Comparison Against Sorting and Recycling

Although recycling waste plastics is typically seen as the superior process, it is not as simple as it seems.

Cleaned and sorted plastics obtained from material recovery facilities (MRFs) are sold for a small fraction of the price of the original resin and even a fraction of the price of diesel fuel. Recycling plastics, either mechanically or chemically, often requires that each type of plastic is sorted from one-another and that the plastics be pure (over 99%). Purity, in this case, means the same type of plastics (ex: HDPE vs PET) and color. To purify and sort post-consumer plastics to the degree needed for recycling, the plastics must undergo a lot of processing. This is very costly and, if the post-consumer plastics are not sufficiently sorted and cleaned prior to collection, it is typically not cost-effective to attempt to recycle them. This is the reason why, in the past, large amounts of waste plastics were exported to China. Following China’s material ban, many material recovery facilities (MRFs) are having difficulties making profit from their waste plastics.

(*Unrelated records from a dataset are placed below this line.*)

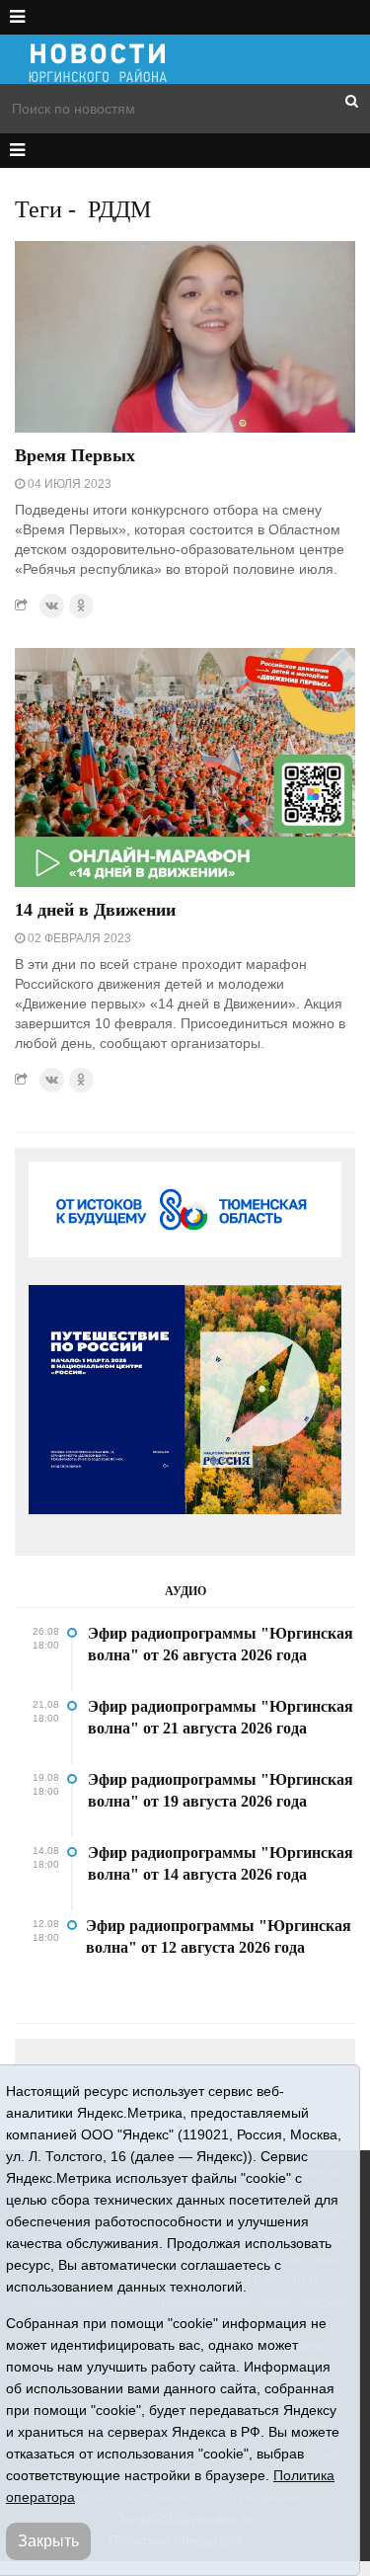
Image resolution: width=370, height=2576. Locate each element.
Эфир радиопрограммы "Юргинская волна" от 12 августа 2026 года (218, 1936)
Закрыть (48, 2541)
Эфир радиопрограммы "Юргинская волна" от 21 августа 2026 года (220, 1717)
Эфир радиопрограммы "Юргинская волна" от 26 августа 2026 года (220, 1644)
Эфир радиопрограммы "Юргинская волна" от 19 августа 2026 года (220, 1790)
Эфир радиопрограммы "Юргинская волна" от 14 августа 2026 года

Currently, multi-component and multi-laminate plastics are being produced in increasingly large amounts. These types of plastics are near impossible to cost-effectively process into new plastic resin and typically end up in landfill.

• For the majority of post-consumer plastics, recycling is not cost-effective.
• Transportation of light materials (plastics) is extremely inefficient (larger emission of greenhouse gases and more expensive), thus increasing the size of MRFs or sorting operations for plastics to increase profitability is difficult.
• Even sorted and cleaned plastics, coming from MRFs, are a fraction of the price of the original resin. It is even significantly lower than the value of diesel.